Erivo is nominally the film’s central character and certainly its heart, but she contributes just one of the entertaining performances that give the film its considerable legs. At nearly 70 years old, Bridges seems as deft as he has in a couple years, while Hamm and Johnson are both performing on multiple levels as well. The scene stealer might be the Aussie addition to the cast, Chris Hemsworth, whose involvement is backloaded, and would almost qualify as a surprise if he weren’t all over the posters. Suffice it to say that this is not Thor, and not really a Hemsworth you’ve seen before.
One of the keys to those 90’s crime ensembles was the way actors were deployed unexpectedly, either because they were being unearthed after a fallow period (John Travolta in Pulp Fiction) or were known primarily for their involvement in mainstream genre movies (Bruce Willis in Pulp Fiction). Goddard borrows that same guiding principle as none of the cast “seem” like they would be in this movie, necessarily. That allows Goddard to spring some surprises that defy our expectations, and stay just one step ahead of the audience in their cleverness.

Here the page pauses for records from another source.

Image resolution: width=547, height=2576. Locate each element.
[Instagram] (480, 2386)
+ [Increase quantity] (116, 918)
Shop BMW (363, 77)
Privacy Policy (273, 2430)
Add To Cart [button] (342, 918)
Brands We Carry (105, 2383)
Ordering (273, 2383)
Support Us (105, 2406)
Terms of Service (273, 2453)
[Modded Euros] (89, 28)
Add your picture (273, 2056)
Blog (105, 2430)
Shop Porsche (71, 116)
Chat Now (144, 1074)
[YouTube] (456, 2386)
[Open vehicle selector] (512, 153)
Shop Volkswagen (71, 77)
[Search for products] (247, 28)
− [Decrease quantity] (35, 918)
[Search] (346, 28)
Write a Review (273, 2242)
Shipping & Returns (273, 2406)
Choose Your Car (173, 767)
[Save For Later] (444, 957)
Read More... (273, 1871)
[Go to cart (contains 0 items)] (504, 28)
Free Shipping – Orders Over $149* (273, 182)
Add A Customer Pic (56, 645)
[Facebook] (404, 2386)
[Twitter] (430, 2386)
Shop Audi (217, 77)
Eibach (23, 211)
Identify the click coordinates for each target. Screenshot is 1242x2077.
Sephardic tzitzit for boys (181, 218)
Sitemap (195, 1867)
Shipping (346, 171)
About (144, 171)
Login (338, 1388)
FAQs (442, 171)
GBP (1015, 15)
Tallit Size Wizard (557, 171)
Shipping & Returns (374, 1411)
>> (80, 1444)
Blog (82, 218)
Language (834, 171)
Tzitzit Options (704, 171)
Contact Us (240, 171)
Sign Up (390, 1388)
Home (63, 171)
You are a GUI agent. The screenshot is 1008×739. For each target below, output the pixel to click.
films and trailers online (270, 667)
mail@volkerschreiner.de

Bad Times at the El Royale is not only lacking in irony, but also in cynicism. Almost every character in this film comes under suspicion at one point or another, and most are guilty of something regrettable. Yet where Goddard strays from his source of inspiration is that he doesn’t kill anyone for sport, for a quick laugh. He’s earnest about the flaws that define us and sometimes overwhelm us, and in a final welcome surprise, that doesn’t keep the movie from being fun.